- EXERCISE OBJECTIVE -
The material below holds a span beginning at the line with "Given: Click the 발송 후 30분 legend label" and ending at the line with "Click the document". Quote that span exactly, both ends included, and only that span.

[Opening RECORDS FOR PROCESSING section]

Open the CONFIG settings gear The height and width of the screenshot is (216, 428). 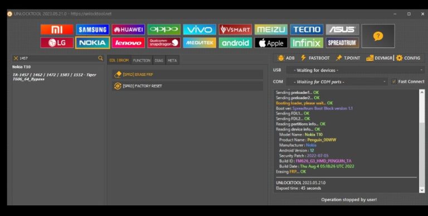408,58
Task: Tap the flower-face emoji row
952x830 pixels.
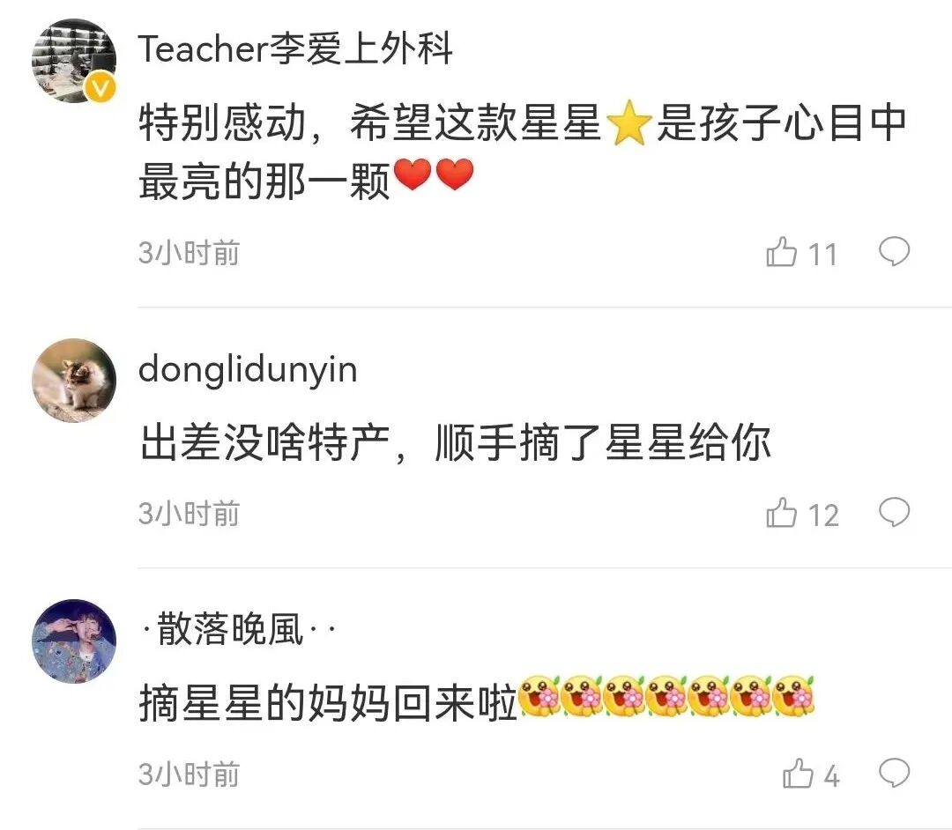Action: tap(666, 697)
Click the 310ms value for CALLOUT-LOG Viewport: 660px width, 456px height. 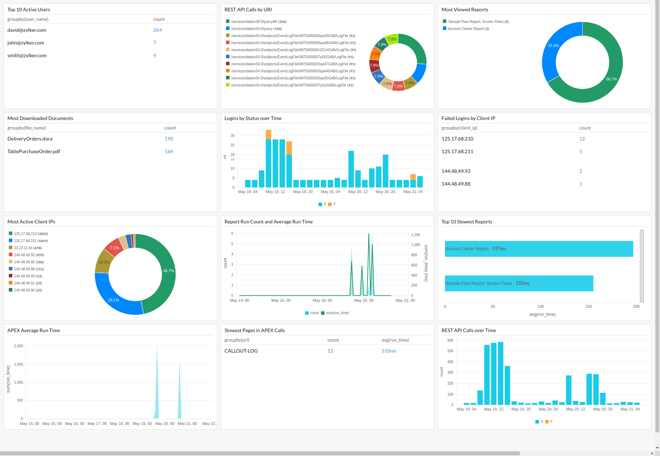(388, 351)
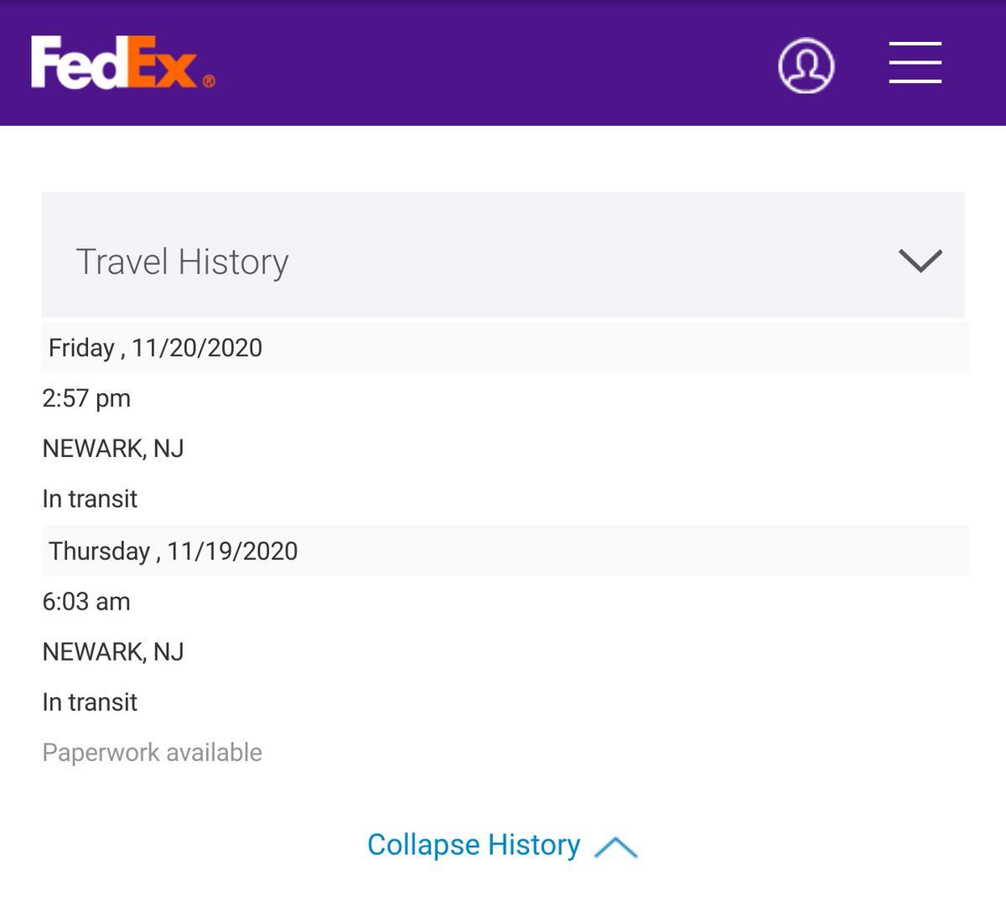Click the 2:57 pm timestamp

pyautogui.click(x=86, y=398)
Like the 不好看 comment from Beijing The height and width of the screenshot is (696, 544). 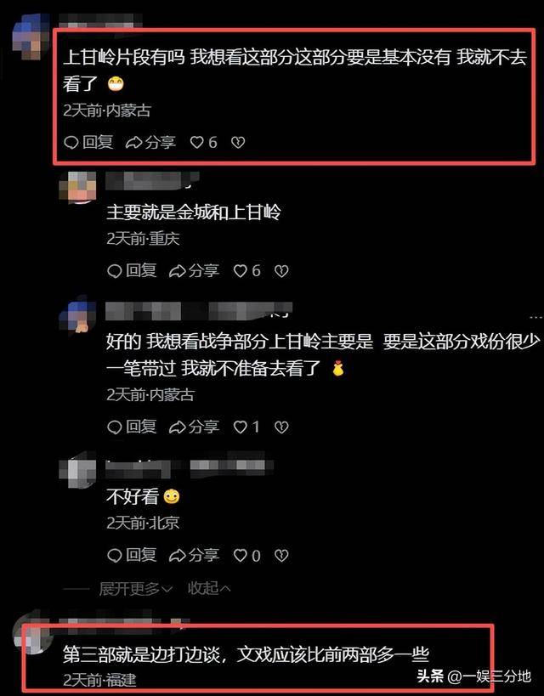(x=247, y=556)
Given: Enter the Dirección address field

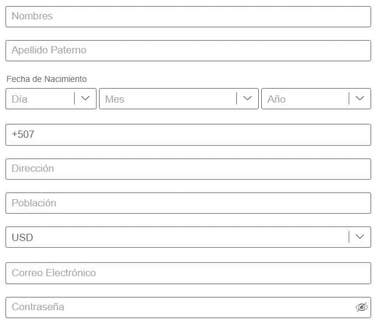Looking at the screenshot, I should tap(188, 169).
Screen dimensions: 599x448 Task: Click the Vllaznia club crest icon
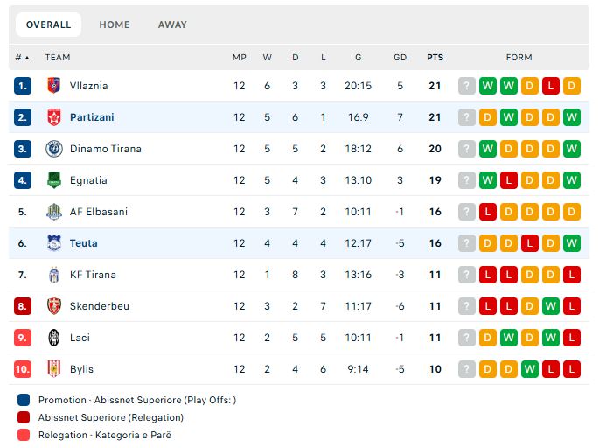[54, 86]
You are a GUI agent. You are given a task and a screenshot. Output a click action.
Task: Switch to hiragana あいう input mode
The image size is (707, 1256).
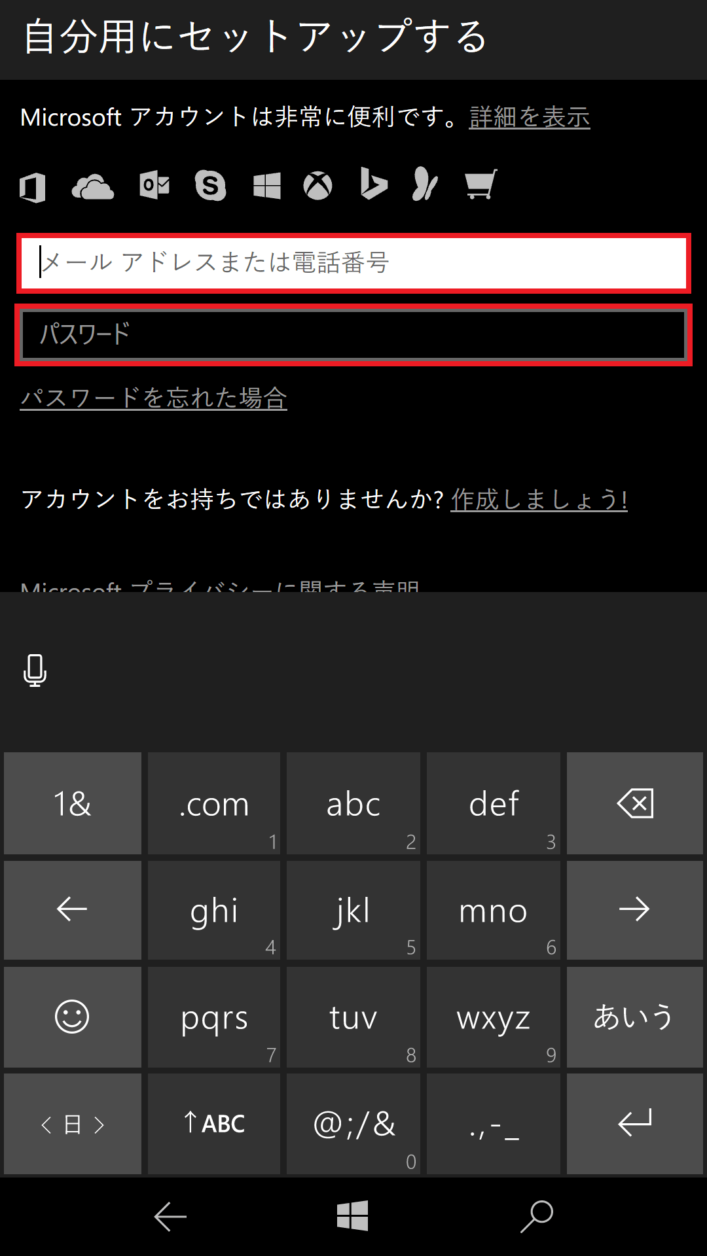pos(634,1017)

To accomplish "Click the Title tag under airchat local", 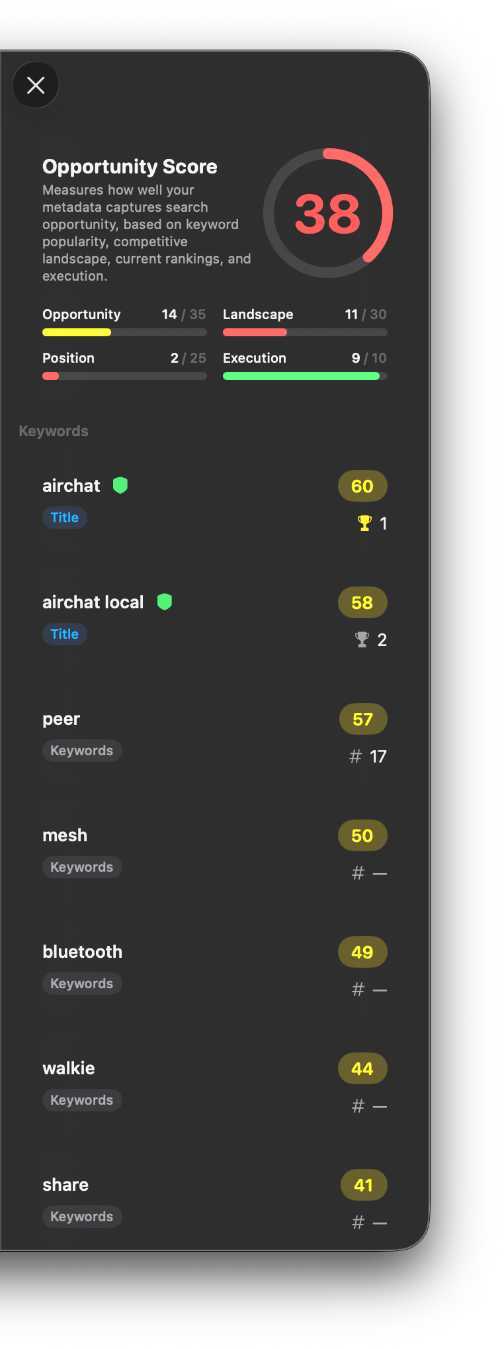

[Closing RECORDS FOR PROCESSING section]
[Opening RECORDS FOR PROCESSING section]

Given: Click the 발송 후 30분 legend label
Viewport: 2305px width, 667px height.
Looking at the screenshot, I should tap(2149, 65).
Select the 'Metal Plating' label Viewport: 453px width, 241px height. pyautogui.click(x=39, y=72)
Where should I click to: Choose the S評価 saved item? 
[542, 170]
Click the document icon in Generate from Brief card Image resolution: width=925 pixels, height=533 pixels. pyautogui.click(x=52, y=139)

[Closing RECORDS FOR PROCESSING section]

- FINISHED EXERCISE -
Given: Click the 발송 후 30분 legend label
Viewport: 2305px width, 667px height.
Looking at the screenshot, I should tap(2149, 65).
Select the 'Metal Plating' label Viewport: 453px width, 241px height. pyautogui.click(x=39, y=72)
Where should I click to: Choose the S評価 saved item? 
[542, 170]
Click the document icon in Generate from Brief card Image resolution: width=925 pixels, height=533 pixels. pyautogui.click(x=52, y=139)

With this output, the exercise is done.